“Did Jesus die yet?” asked my 4-year-old son last week. “Not yet. Good Friday is next week,” I said. But that’s not true. He died 2,000 years ago.
It’s the same every year. “Where is Jesus now?” my daughter will ask on Holy Saturday. “Descending into hell,” I will answer. Wrong again. “He sits at the right hand of the Father,” the Creed tells us.
This started to bother me. Wait. Why do we pretend things that happened a long, long time ago are happening right now? I brought my question to the Theology floor at Benedictine College. Paraphrasing and building on what they said, here’s what I learned.
“We don’t treat anything else that way,” I said. “Oh, yes we do,” came the answer.
“I don’t celebrate my wife’s birthday by pretending she was just born,” I said. “And I don’t celebrate my mom’s death anniversary by ritualistically reliving that night. So why do I pretend Jesus is a baby in December and a corpse in April?”
Because I saw, touched, and heard my wife and mom. I didn’t have that experience with Jesus, and I need it.
Since we are a soul and body unity, we learn best by engaging all of our senses. Just as visiting Fort Sumter teaches us things a Shelby Foote book can’t, and Kansas City’s World War I museum can tell us even more than a David Reynolds documentary — living Holy Week with attention can teach us more than The Passion of the Christ.

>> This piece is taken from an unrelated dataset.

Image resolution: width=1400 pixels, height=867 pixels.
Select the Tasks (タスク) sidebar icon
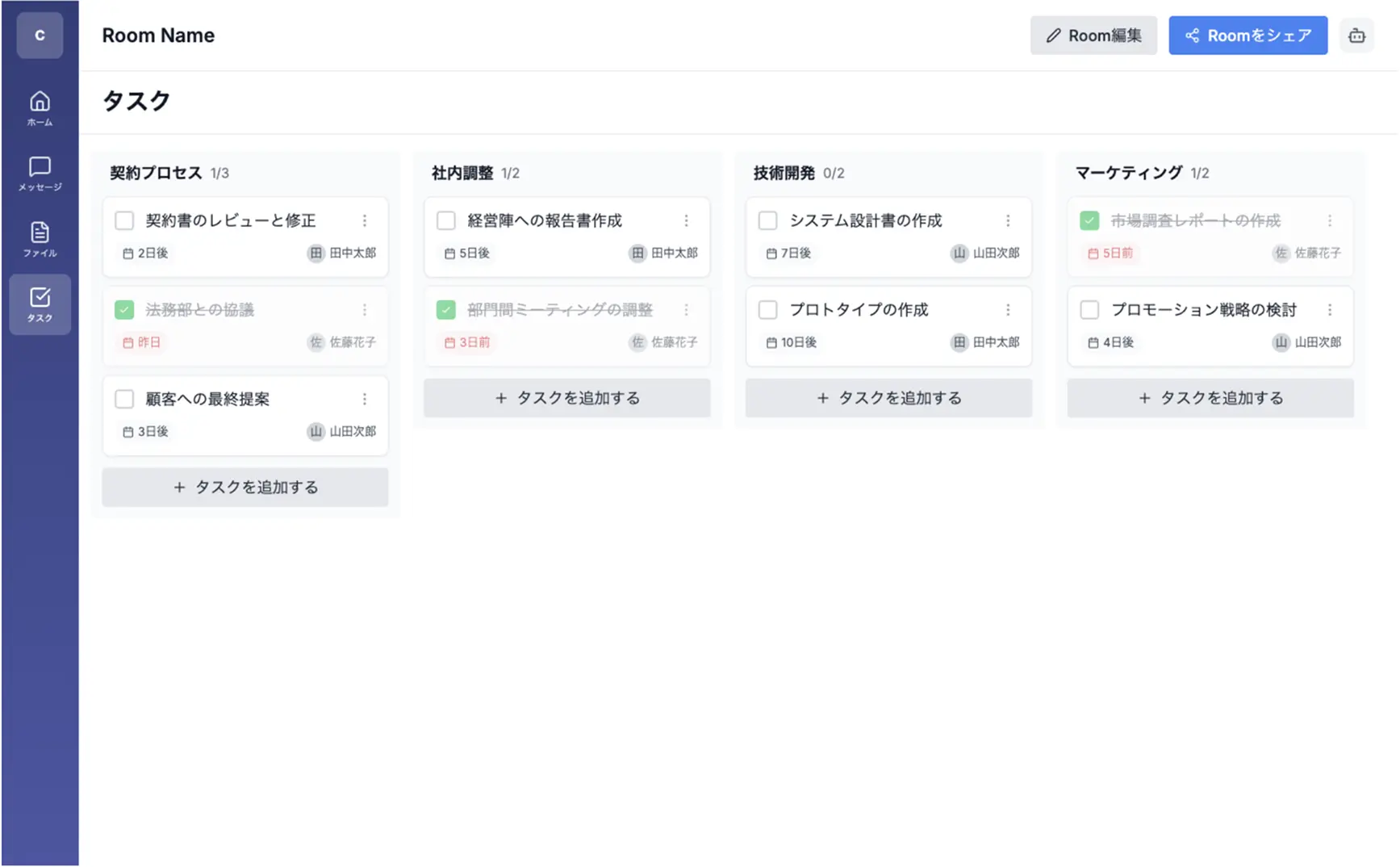tap(40, 304)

And for sacramental Christians, the liturgy is even more than just a spiritual museum. It is a time machine. The Catechism says the Passion of Christ “transcends all times while being made present in them all” through the liturgy (No. 1085).
To know Jesus the way I know my wife, I need to live through critical times in his life with him. That means I need the liturgy.

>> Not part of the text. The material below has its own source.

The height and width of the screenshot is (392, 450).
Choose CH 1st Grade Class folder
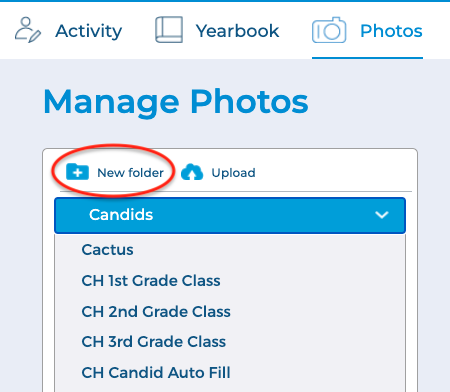pyautogui.click(x=151, y=281)
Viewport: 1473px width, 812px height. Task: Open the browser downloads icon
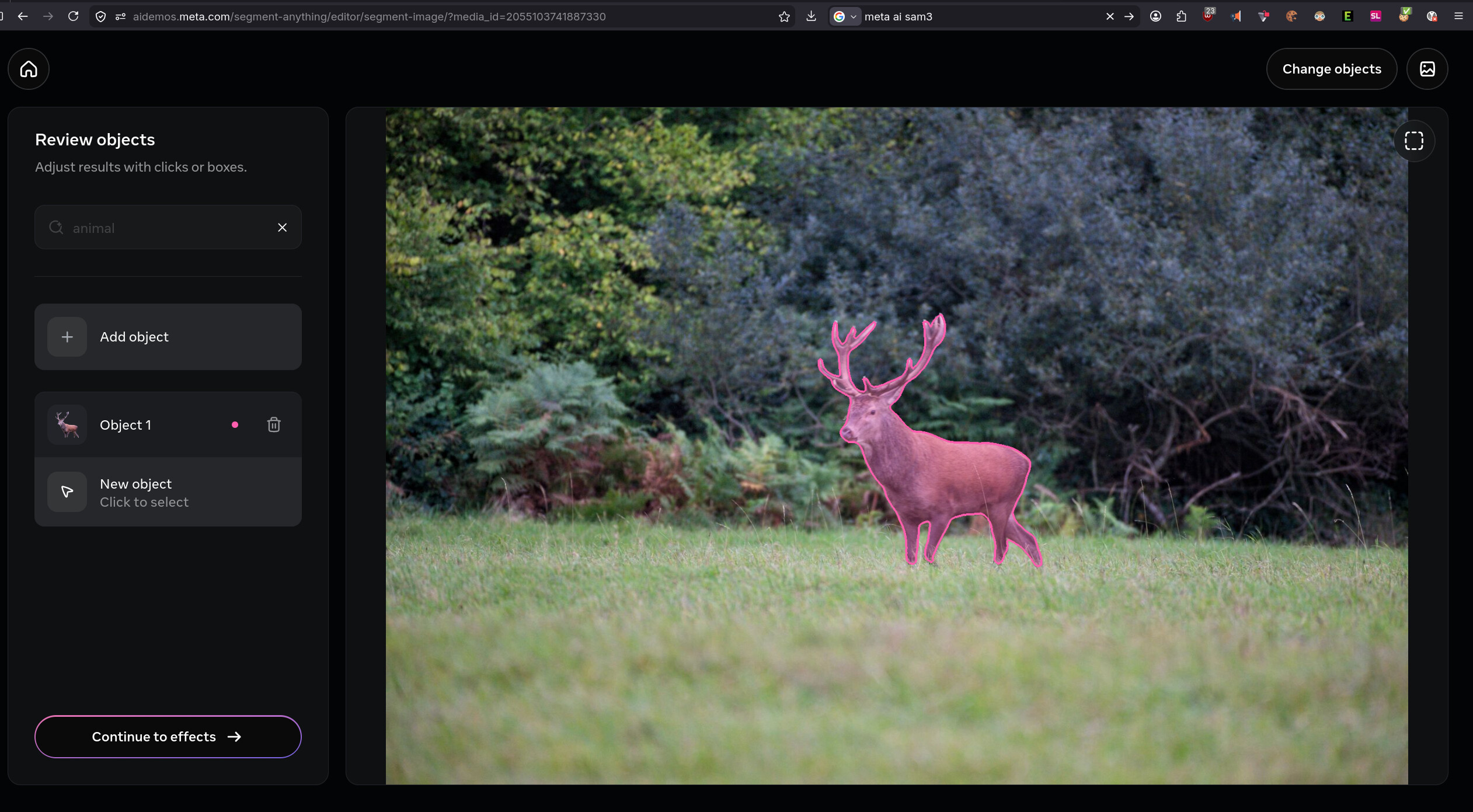[811, 16]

“But if we need to be with Jesus, and Jesus is all-powerful, why doesn’t he just transport us all bodily so we can be at each of these events?” I asked. “How did that work out last time?” came the answer.
The Apostles were present, in person, throughout the events of Holy Week, and they fled in terror.

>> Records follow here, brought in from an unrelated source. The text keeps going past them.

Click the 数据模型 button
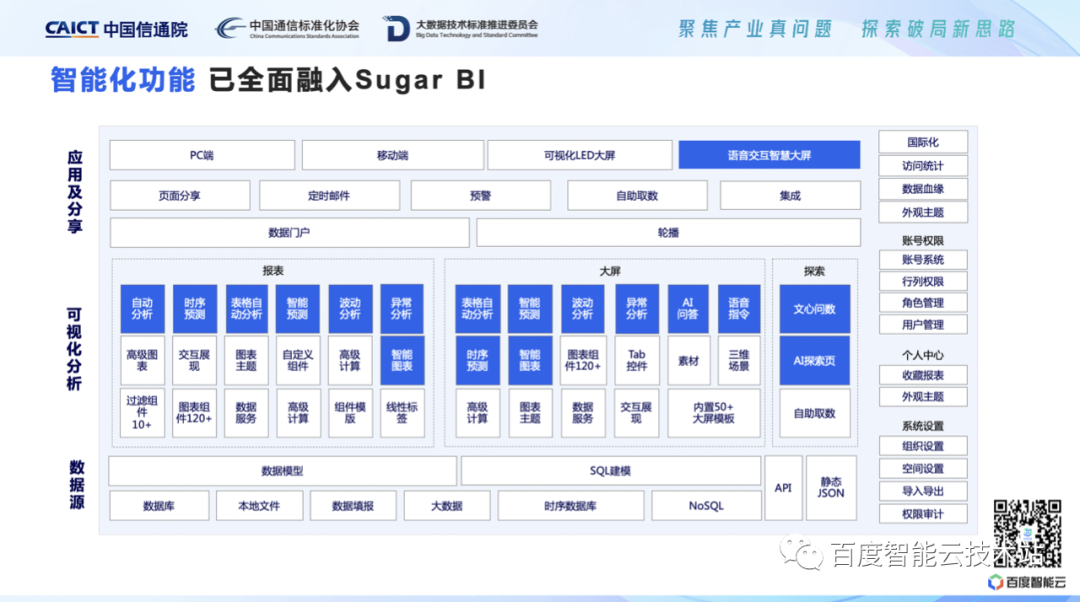This screenshot has height=602, width=1080. pos(284,470)
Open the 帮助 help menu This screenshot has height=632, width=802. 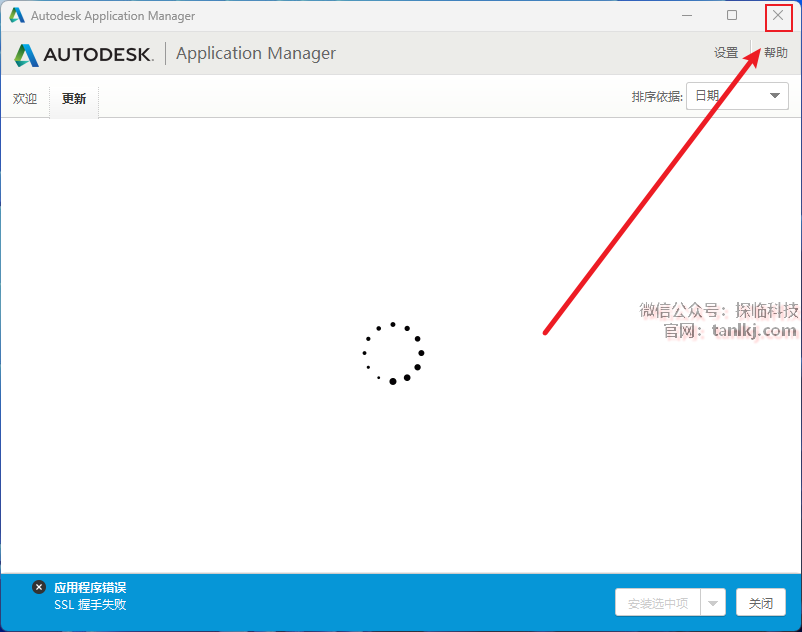click(775, 53)
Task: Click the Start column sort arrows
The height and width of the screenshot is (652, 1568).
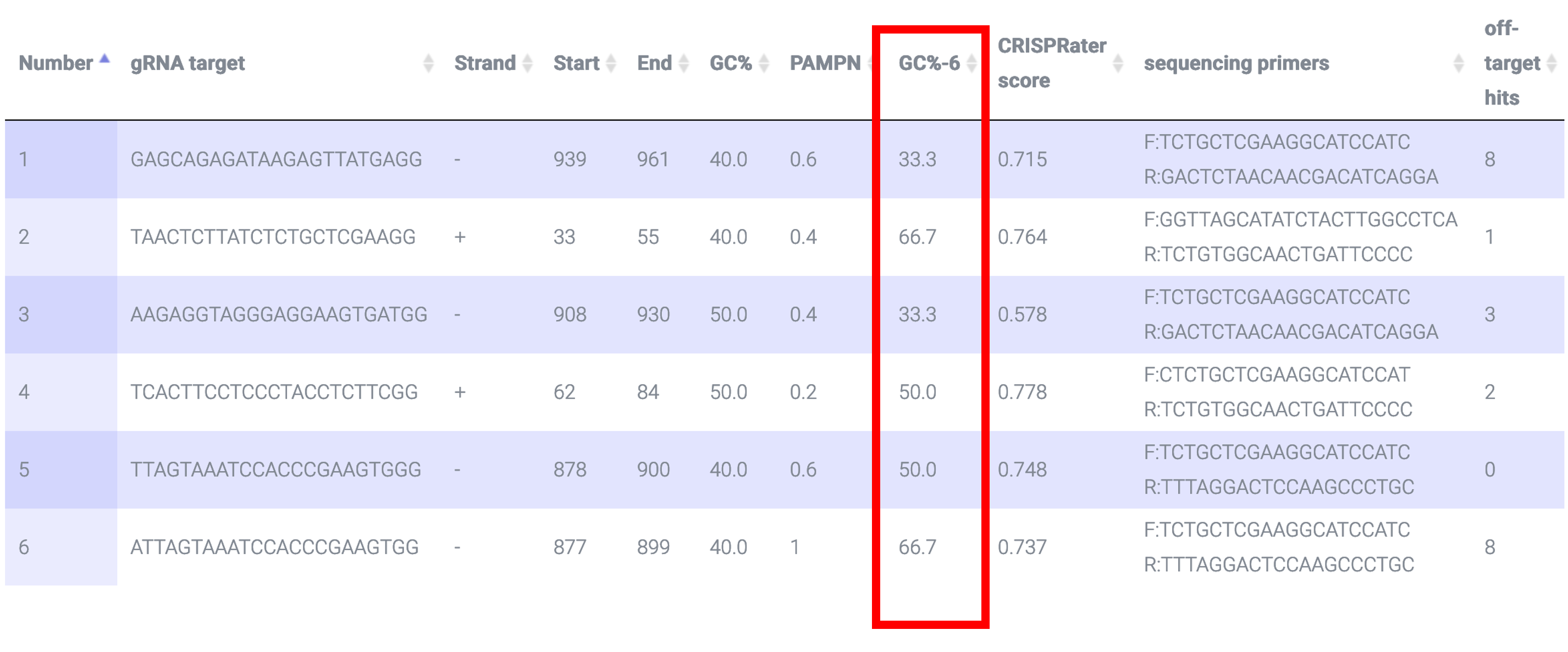Action: click(611, 63)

Do we think we would do better, knowing all we know? I’m not so sure. Pope Benedict pointed out that Dostoevsky, in The Idiot, says a particular painting of Christ in the tomb “might cause one to lose his faith.”
That is exactly what it did in the Apostles’ case. Faced with the visceral reality Christ’s humanity, their faith crumbled. When it comes to Christ’s divinity, our faith does better than sight. Jesus says so himself.
“Have you come to believe because you have seen me?” he asks Thomas. “Blessed are those who have not seen and have believed” (Luke 20:29).
An act of faith seems to do something important for us.
For one thing, it embeds us in a community of belief, so that we aren’t imprisoned by our own limitations. It was only after they were filled with the Holy Spirit and fed by the sacraments that the Apostles became courageous witnesses to mysteries that were now unseen.
The truth is, in the sacraments we meet Christ the way we need to, anyway.
Think about it. What we most want, what we most cherish, is not the words of a person, which are just a phone call or Facebook chat away, but their presence. We have been telling ourselves this lesson for years.
Tennyson described what the sunrise was like after his best friend died: “On the bald street breaks the blank day.” Bill Withers said the same thing this way: “Ain’t no sunshine when she’s gone.” When we stand before an enchanting tourist destination our postcards sum up the one thing it lacks: “Wish you were here.”
It’s not our beloved’s words or image we miss; it is the beloved’s real presence that changes everything.
The sacraments, in the same way, deliver the most essential dimension of Jesus Christ — his real presence. And we get it in the form that allows our imaginations to make the experience even greater, rather than in the form that risks our missing the point.
That’s not to say there isn’t a place for the physicality of being side by side with the bodily, bearded, Jesus.
That, after all, is what we are aiming for, in heaven. For eternity. Where faith comes to fruition and “I shall know fully, as I am fully known.”